═════ Selection
On 5 November 2014 14:54, Mike Holmes <mike.hol...@linaro.org> wrote:
>
>
> On 5 November 2014 15:26, Victor Kamensky <victor.kamen...@linaro.org>
> wrote:
>>
>> Hi Ola,
>>
>> Please see below general comment about your approach.
>>
>> > +typedef enum {
>> > +       /** Relaxed memory order, no ordering of other accesses enforced
>> > */
>> > +       ODP_MEMORDER_RLX,
>> > +       /** Acquire memory order, later accesses cannot move before
>> > +        * acquire operation */
>> > +       ODP_MEMORDER_ACQ,
>> > +       /** Release memory order, earlier accesses cannot move after
>> > +        * release operation */
>> > +       ODP_MEMORDER_RLS
>> > +} odp_memorder_t;
>>
>> Why do you have 3 memory models while C11
>> has 6?
>>
>> Are you aware about gcc __atomic built extenstion?
>> https://gcc.gnu.org/onlinedocs/gcc/_005f_005fatomic-Builtins.html
>> They follow C11 quite closely with few caveats (like run-time
>> vs built time). Why don't you use those, instead of implementing
>> them by yourself?
>
>
> If we plan to be compiler agnostic do we want to add more gcc mechanisms ?

I wrote aboute that below - use tiny wrappers; there will
be similar functionality in another compiler ...
I.e look for "__c11_atomic builtins"
http://clang.llvm.org/docs/LanguageExtensions.html

And current and Ola's code is already doing it with __sync
atomics, those are gcc mechanisms. What is different
if __atomic gcc builtin will be used?
══════════
═════ Information supplied
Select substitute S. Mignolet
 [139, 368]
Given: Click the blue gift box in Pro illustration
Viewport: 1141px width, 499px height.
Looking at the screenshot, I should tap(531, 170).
══════════
* [Stated task A] Do these statements agree with the email above? (i) The relaxed memory order enforces no ordering of other accesses. (ii) Under the acquire memory order, later accesses may move before the acquire operation. (iii) The current code already uses the __sync atomics. Answer yes or no for each, and quote the words of the email that decide it.
* [Stated task B] Can you write out the part of the email above starting at "I.e look for" and ending at "will be used?", word for word?

* [Correct result A]
(i) Yes: "no ordering of other accesses enforced"
(ii) No: "later accesses cannot move before"
(iii) Yes: "already doing it with __sync"

* [Correct result B]
I.e look for "__c11_atomic builtins"
http://clang.llvm.org/docs/LanguageExtensions.html

And current and Ola's code is already doing it with __sync
atomics, those are gcc mechanisms. What is different
if __atomic gcc builtin will be used?